*** DATA EXCERPTS

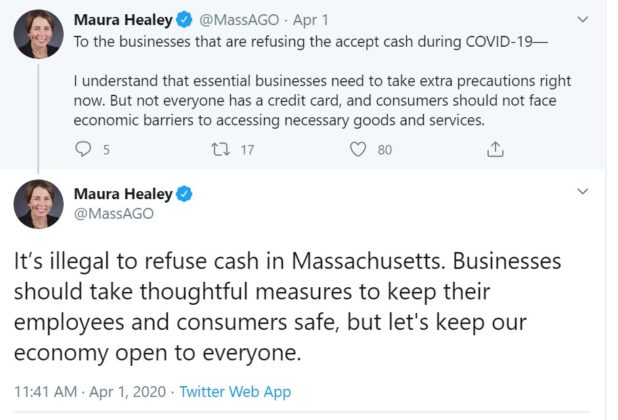
Task: Open the profile photo on the lower tweet
Action: [x=39, y=205]
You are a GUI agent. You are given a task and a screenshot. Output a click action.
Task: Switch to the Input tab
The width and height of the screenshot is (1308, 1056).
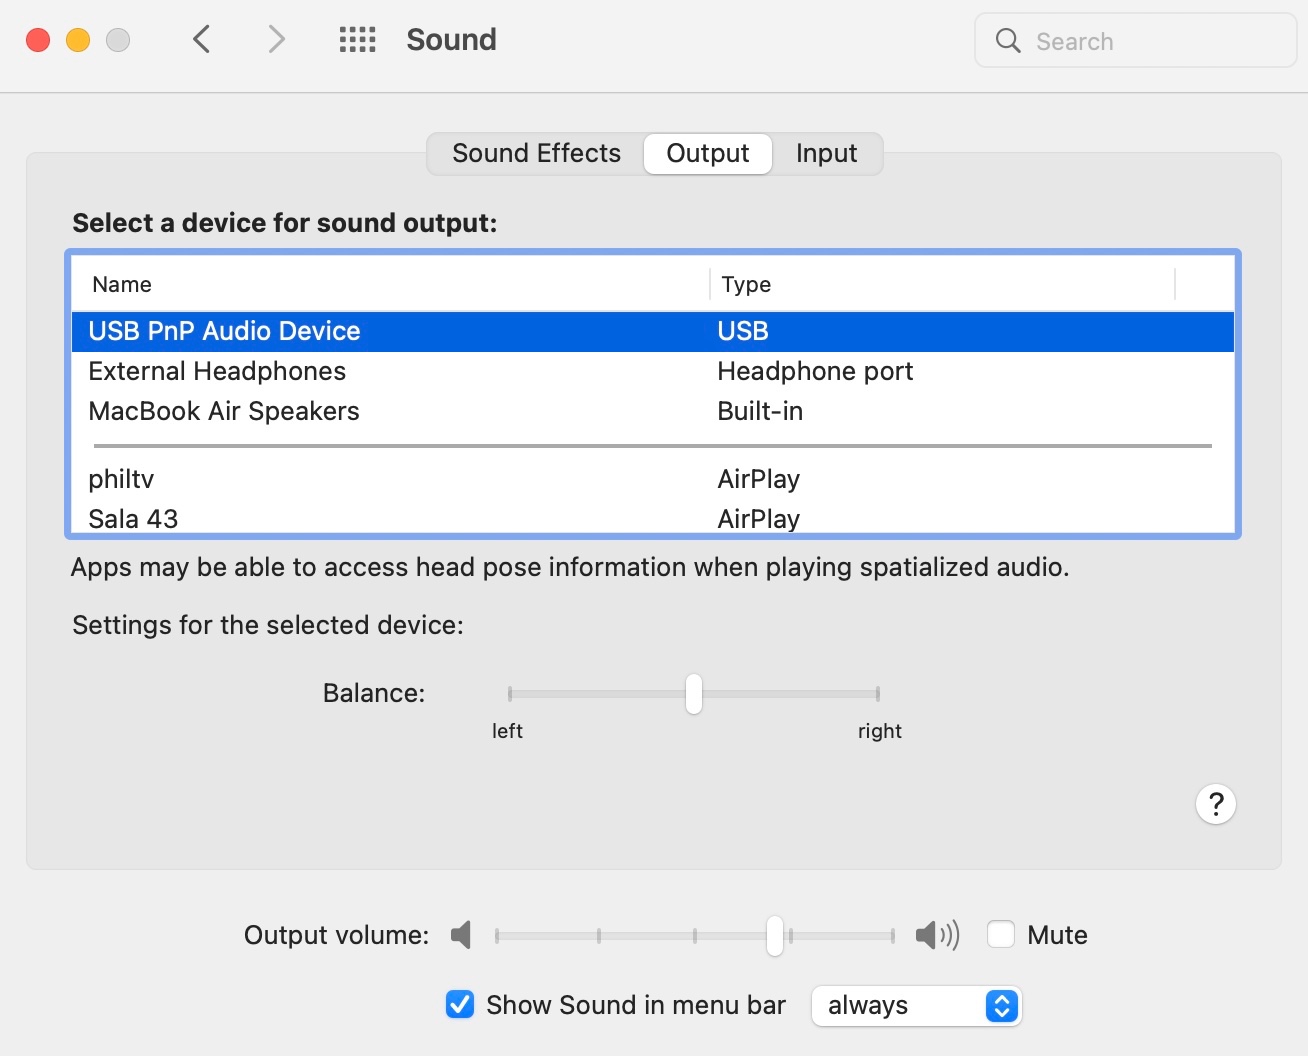click(x=826, y=154)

******

TASK DESCRIPTION → Your copy should consist solely of the lines from the line containing "Task: Switch to the Input tab" through the last line of the records above, reproduced exactly, with the pictures left out.

TASK RESPONSE →
Task: Switch to the Input tab
The width and height of the screenshot is (1308, 1056).
click(x=826, y=154)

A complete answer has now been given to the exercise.